PROBLEM DESCRIPTION – Summarize the text below on Trump and hydroxychloroquine in two sentences.

US President Donald Trump has revealed he is taking hydroxychloroquine, the anti-malaria drug he repeatedly recommended to Americans that was later rubbished by experts.
Trump said he had been taking the controversial medication for weeks, despite warnings from the FDA.
"I think it's good. I've heard a lot good stories. And if it's not good, I'll tell you right, I'm not going to get hurt by it," he said.
Trump has so far tested negative for the virus.
Trump says he is taking hydroxychloroquine, a drug FDA has cautioned about using for COVID-19. He started "a couple weeks ago"— CBS News (@CBSNews) May 18, 2020
"I think it's good. I've heard a lot good stories. And if it's not good, I'll tell you right, I'm not going to get hurt by it" https://t.co/Nj065CIsxp pic.twitter.com/eFPC0g1Vns
Trump repeatedly has pushed the malaria drug hydroxychloroquine with or without the antibiotic azithromycin, but no large, rigorous studies have found them safe or effective for preventing or treating Covid-19. They can cause heart rhythm problems and other side effects. The Food and Drug Administration has warned against the drug combo and said hydroxychloroquine should only be used for coronavirus in formal studies.
Two large observational studies, each involving around 1,400 patients in New York, recently found no benefit from hydroxychloroquine. Two new ones published Thursday in the medical journal BMJ reached the same conclusion.
One, by French researchers, gave 84 hospitalized patients the drug and 97 others the usual care. There were no differences in the odds of death, need for intensive care or developing severe illness.
The other study from China was a stricter test: 150 adults hospitalized with mild or moderate illness were randomly assigned to get hydroxychloroquine or usual care. The drug made no difference in rates of clearing the virus or time to relief of symptoms, and they brought more side effects.
In April, the National Institutes of Health launched a study testing hydroxychloroquine versus a placebo drug in 500 hospitalized COVID-19 patients. Last week, NIH announced another study to see if hydroxychloroquine plus azithromycin can prevent hospitalization or death in people with mild to moderate illness. About 2,000 U.S. adults with confirmed coronavirus infections and symptoms such as fever, cough or shortness of breath will get the drugs or placebo pills.

DATA PROVIDED –
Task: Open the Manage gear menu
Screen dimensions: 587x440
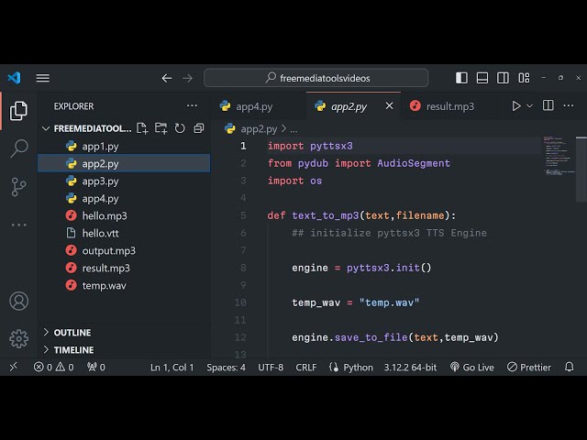Action: (18, 338)
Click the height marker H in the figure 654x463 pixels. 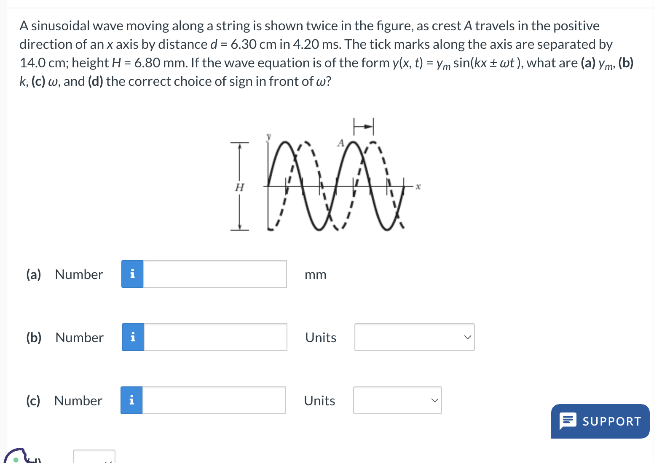click(240, 187)
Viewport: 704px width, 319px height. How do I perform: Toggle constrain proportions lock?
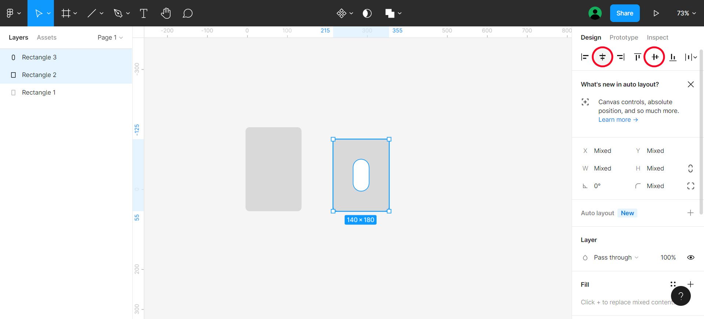tap(690, 168)
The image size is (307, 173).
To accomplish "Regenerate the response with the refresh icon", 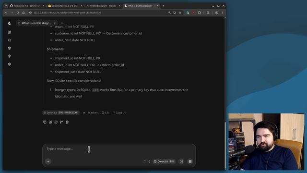I will click(x=56, y=122).
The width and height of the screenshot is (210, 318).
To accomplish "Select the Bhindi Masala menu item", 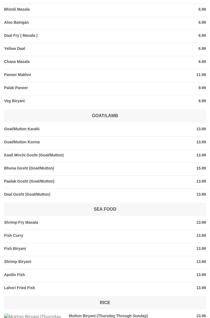I will click(17, 9).
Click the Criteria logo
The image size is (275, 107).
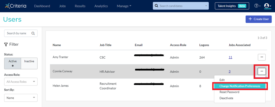point(16,6)
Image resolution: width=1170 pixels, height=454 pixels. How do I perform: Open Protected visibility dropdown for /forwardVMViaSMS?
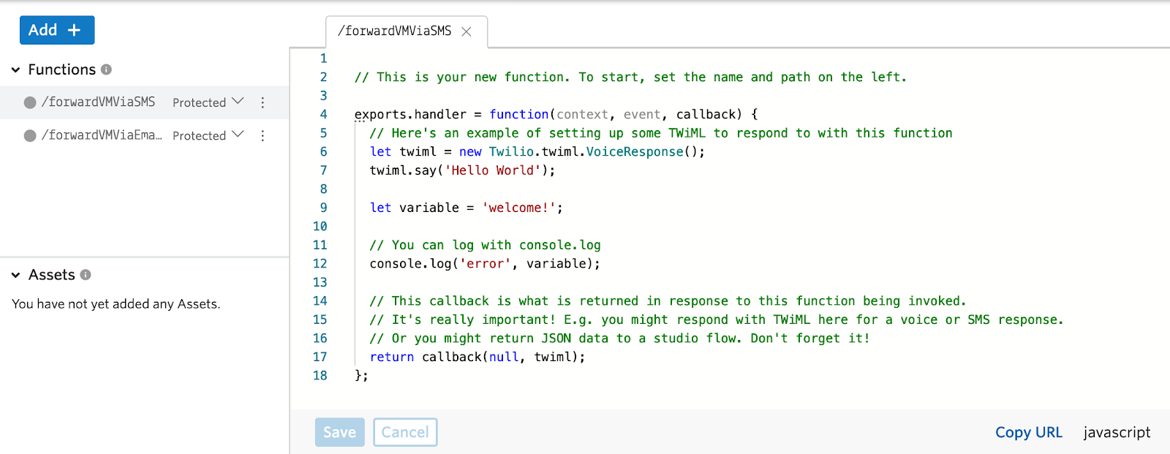coord(208,102)
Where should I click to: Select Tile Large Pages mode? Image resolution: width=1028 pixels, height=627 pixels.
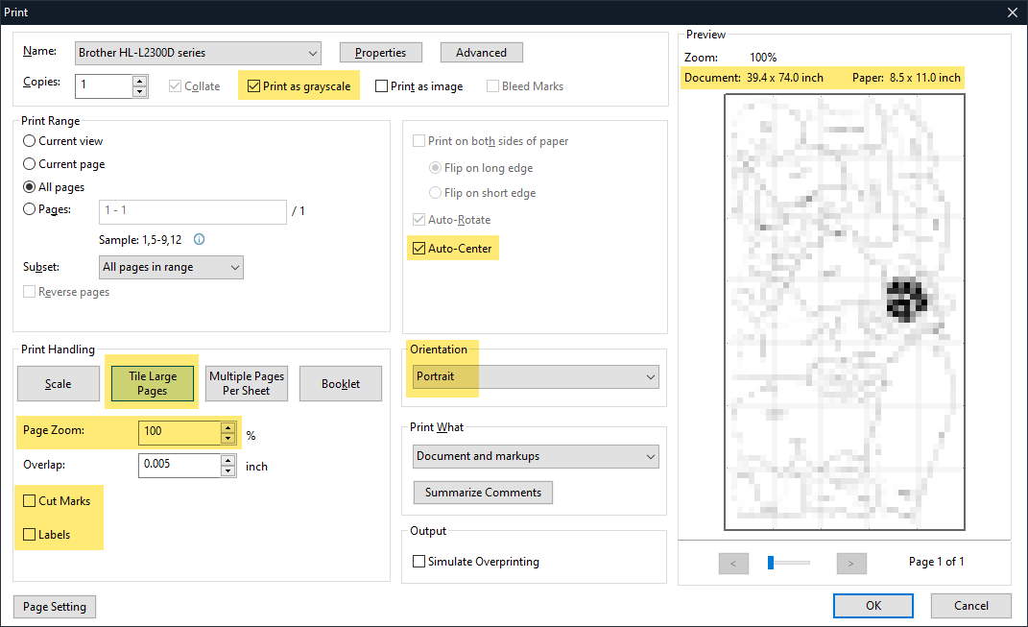click(x=152, y=383)
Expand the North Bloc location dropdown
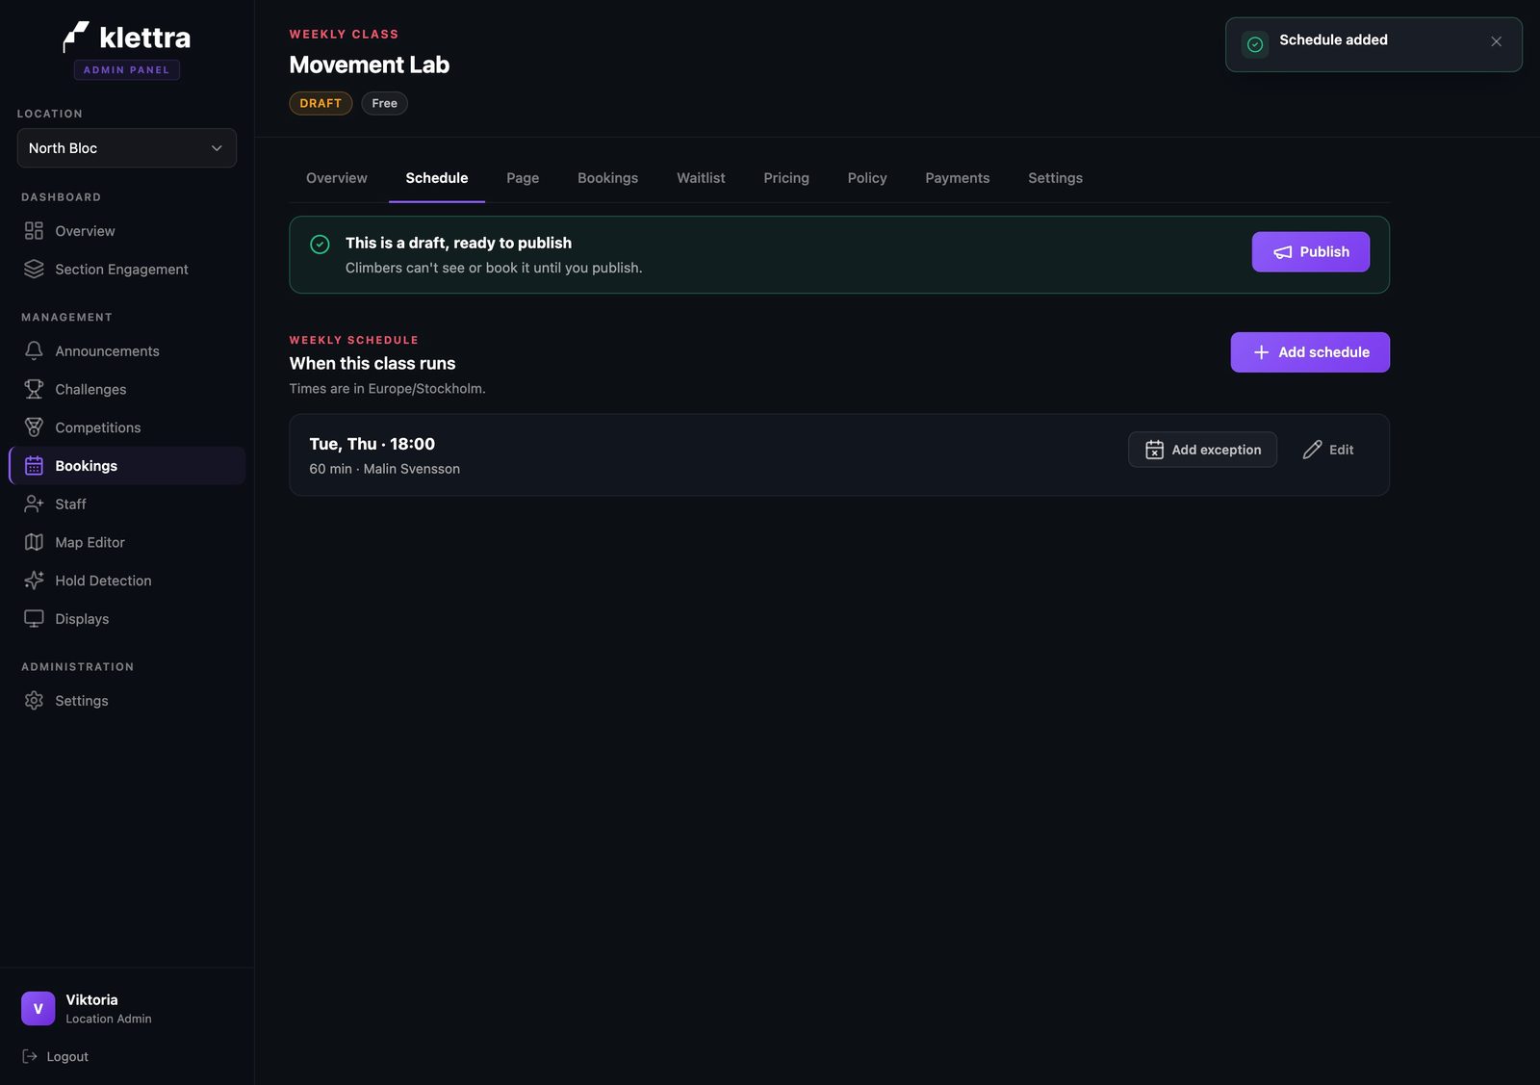This screenshot has height=1085, width=1540. click(127, 148)
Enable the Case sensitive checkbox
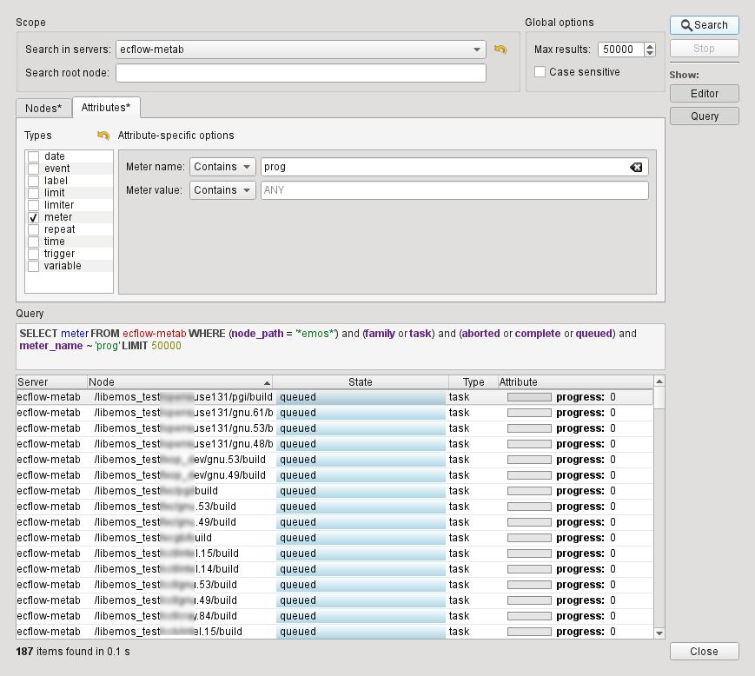Screen dimensions: 755x676 pos(540,72)
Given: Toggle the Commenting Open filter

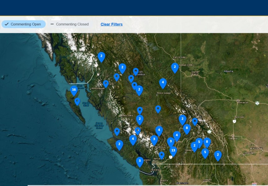Looking at the screenshot, I should 24,24.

RESULT FOR THIS EXERCISE – US President Donald Trump said he had been taking hydroxychloroquine, the anti-malaria drug he had repeatedly recommended, for weeks despite FDA warnings, and he has so far tested negative for the virus. No large, rigorous studies have found the drug safe or effective against Covid-19, studies of patients in New York, France and China found no benefit, and the National Institutes of Health has launched one study and announced another.